ぐりぐりと後頭部を踏みつけられながら、なのはは平然と言葉を続ける。
この足の裏の感触は久々だ。

「だいたい、何へこんどるんか知らんけどな」
「へこんでないです」
「ほう」

はやては眉を跳ね上げる。

「言い直そか。――――何たそがれてん」

沈黙。



「…………気のせいだよ」
「そか。なら真面目な訓練に戻りやー」
「でも」

機を逃さぬ提案は、なのはの十八番である。

「たまにはスバルたちにも、ああいうのを見せたげた方が良くない?」
「そーくるか。
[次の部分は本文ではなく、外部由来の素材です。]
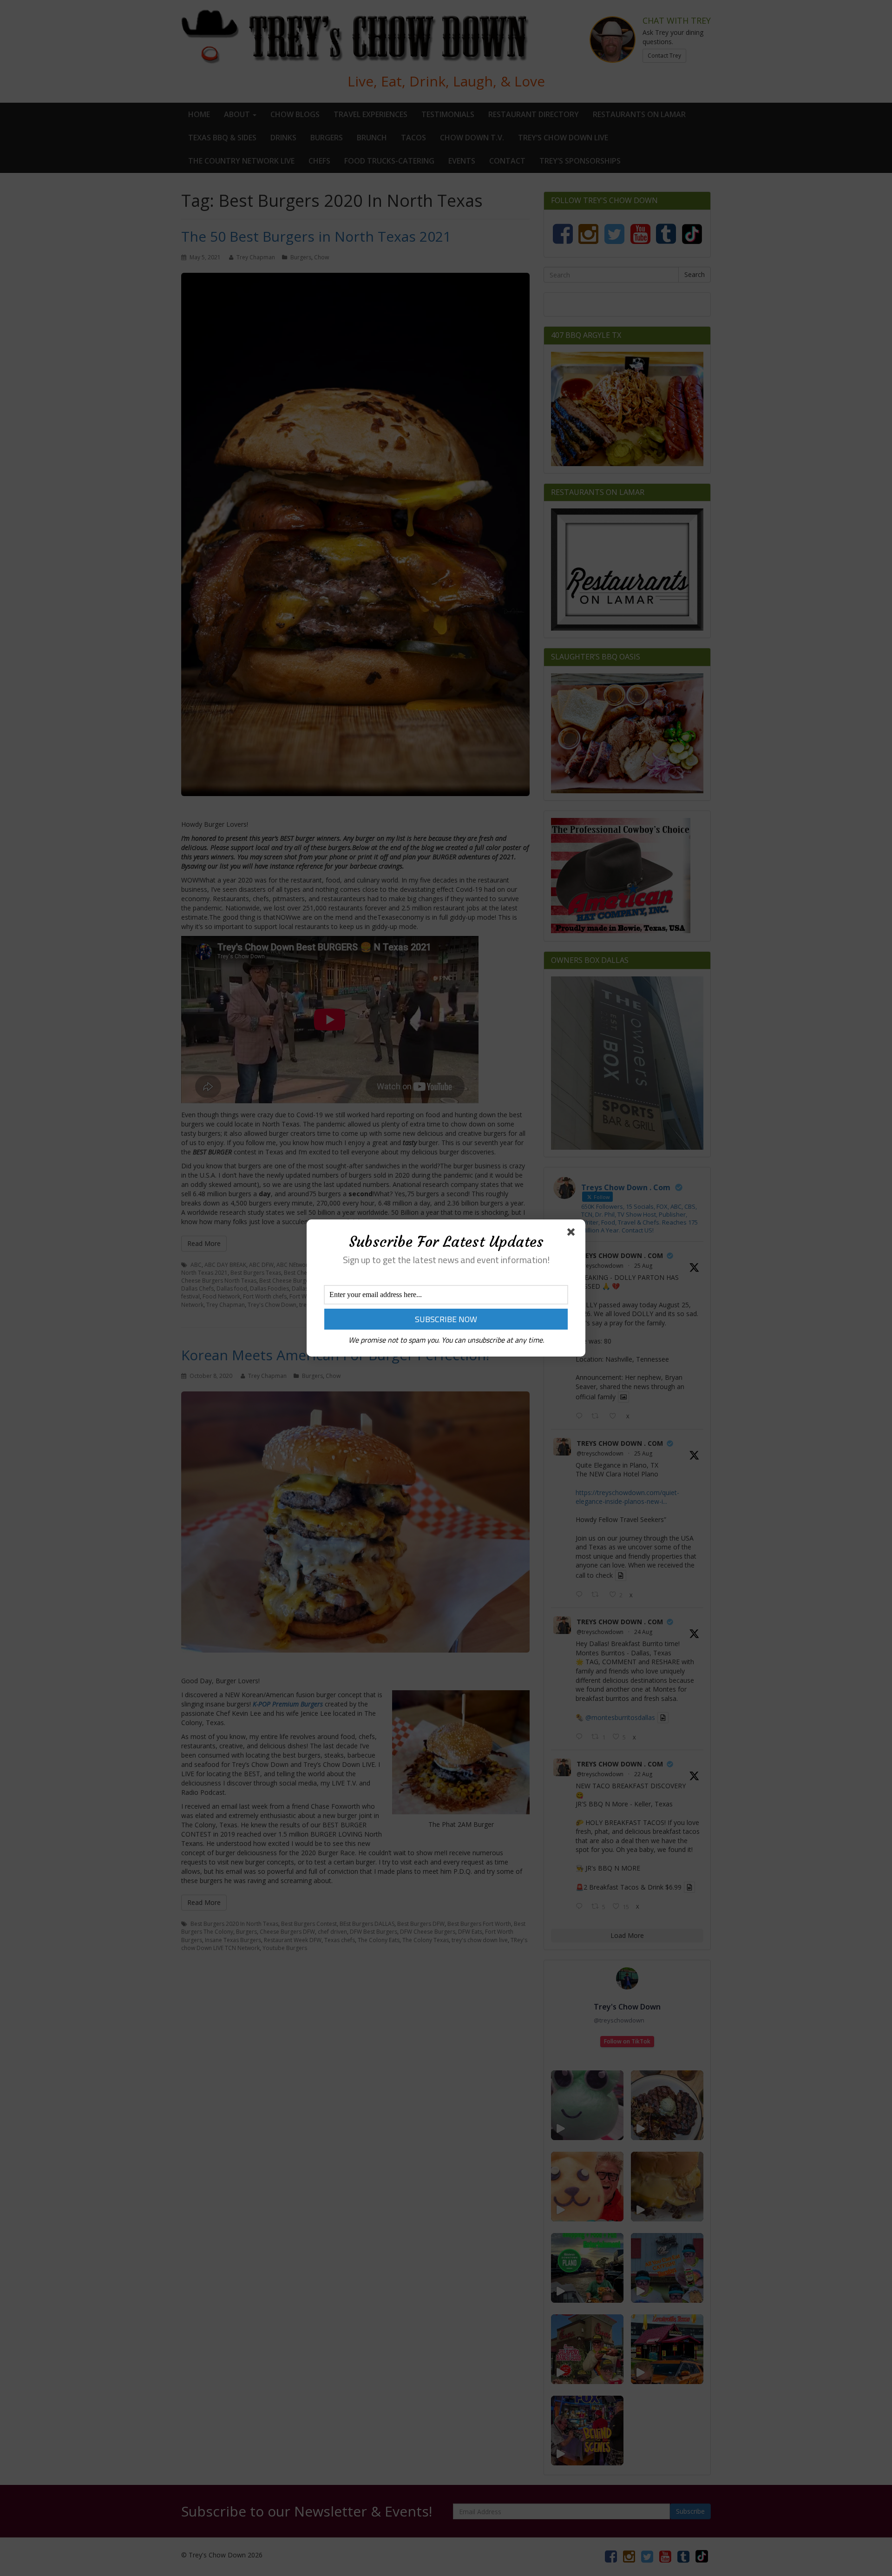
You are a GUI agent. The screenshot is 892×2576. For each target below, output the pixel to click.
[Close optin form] (572, 1233)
……まあ、そおやなぁ」

体重を掛けつつ、はやては思案するように呟いた。
確かに、そういう怖さを直接味わったのはティアナだけだ。
こう言っては何だが、大火力で蒸発させられそうになる経験など、滅多に味わえるものではないし。

直接はともかく、実地で見せとくのは悪くないかも。

「しかしなあ、なのはちゃんが遠慮無くぶちかませる相手っちゅーのも」
「そこに」
「どう、した、もんか」

何故か下方から自分を指さそうとした相手を、ごりごりと景気良く踏み潰した。
すると。
ちょうど目の前を経験満載な者が歩いていく。

「おーい、フェイトちゃーん!」
「ふわい?」


夜勤明けで、これから眠る予定だったのだろう。
寝不足でふらふらのフェイトは、ほわっと返事をして振り向いた。



生贄特有の、ナニも分かってない表情で。